There is no doubt that the worsening insecurity could adversely affect Nigeria’s hope of benefiting from the African Continental Free Trade Area (AfCFTA) agreement that came into being in January 2021. We have always canvassed for active participation of Nigeria in AfCFTA, but government must protect investments in the country. There is no doubt that the rising insecurity will affect investors’ confidence. A recent United Nations Conference on Trade and Development (UNCTAD) stated that Nigeria’s Foreign Direct Investment (FDI) dropped to $3.3billion annually from 2015-2019 from $5.3bilion between 2005 and 2007. In 2020, it further went down to $2.6billion.
This will also impact negatively on the Gross Domestic Product (GDP). In an insecure environment, both production and manufacturing are bound to suffer. Available statistics have shown that Nigeria can only benefit more, and compete effectively in trade and commerce if it has products to export under a conducive environment. With the worsening insecurity, there will be little for export. The Director-General of NECA, Mr. Timothy Olawale, was right when he said that the implications of the current security situation on the economy will be huge because of the unstable business environment that has taken its toll on the economy.

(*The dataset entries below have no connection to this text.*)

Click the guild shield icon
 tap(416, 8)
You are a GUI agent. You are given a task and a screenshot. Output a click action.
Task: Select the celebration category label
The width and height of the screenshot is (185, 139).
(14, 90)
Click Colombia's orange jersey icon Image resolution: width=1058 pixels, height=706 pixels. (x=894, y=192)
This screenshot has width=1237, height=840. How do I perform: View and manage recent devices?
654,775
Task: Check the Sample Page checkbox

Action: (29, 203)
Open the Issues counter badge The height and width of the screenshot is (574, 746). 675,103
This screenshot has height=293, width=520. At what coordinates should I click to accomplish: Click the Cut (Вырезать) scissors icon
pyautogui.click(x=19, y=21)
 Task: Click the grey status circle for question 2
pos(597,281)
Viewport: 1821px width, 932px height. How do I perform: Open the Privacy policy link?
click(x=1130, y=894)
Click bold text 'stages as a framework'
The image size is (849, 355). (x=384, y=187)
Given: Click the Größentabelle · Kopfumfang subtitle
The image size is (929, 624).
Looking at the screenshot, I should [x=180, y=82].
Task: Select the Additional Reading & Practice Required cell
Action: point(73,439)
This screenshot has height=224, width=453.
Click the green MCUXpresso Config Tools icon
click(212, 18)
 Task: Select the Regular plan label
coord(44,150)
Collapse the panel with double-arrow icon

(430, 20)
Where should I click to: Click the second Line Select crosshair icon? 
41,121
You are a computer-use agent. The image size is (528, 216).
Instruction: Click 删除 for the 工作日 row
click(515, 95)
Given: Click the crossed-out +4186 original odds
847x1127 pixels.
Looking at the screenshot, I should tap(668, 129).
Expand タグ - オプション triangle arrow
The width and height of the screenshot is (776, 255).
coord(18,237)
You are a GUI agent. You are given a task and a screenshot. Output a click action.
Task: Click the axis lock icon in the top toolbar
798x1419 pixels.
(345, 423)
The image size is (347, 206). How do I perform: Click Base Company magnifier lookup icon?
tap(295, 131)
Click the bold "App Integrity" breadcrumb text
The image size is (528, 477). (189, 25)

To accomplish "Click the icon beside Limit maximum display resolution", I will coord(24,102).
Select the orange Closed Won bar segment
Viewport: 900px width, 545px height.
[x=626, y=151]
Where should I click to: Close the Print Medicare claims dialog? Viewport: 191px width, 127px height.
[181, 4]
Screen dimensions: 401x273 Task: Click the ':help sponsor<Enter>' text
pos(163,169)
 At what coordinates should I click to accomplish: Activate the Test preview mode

Moreover, insecurity and government’s inability to respond swiftly, can depress, and indeed, erode consumer confidence. This has huge implication on inflation and unemployment, as farmers are abandoning their farms and villagers fleeing their homes, while the distributive and logistics chain are being disrupted due to activities of bandits and kidnappers. Figures from the National Bureau of Statistics (NBS) show that about 73 million Nigerians are out of job. This is about 33 per cent of Nigeria’s workforce. We have no doubt that the insecurity across the country contributes to loss of jobs by many Nigerians. Therefore, Small and Medium Enterprises (SMEs) should be encouraged to grow the economy through soft loans at single digit rate.
In all, there is need for significant revenue generation to reduce fiscal sustainability risks, while progressive and efficient measures are necessary for economic recovery. What the economy needs now is a multi-step approach, one of which is the establishment of exchange rate regime with greater flexibility. The present monetary policy framework needs to be reformed, while the CBN’s financing of budget deficits should be minimised or phased out.
The nation’s current budget deficit of over N5 trillion is quite huge, and experts say the IMF and Chinese loans may likely not be able to finance it completely. The government can ill-afford to mismanage any loan. Loans are not gifts. They are financial instruments that must be repaid. With oil prices still volatile in the global markets, this is an opportunity to overhaul the economy and make it less dependent on oil. The nation’s economy is struggling because successive administrations did not heed repeated warnings from global monetary institutions to diversify the economy. Therefore, let the government do that now.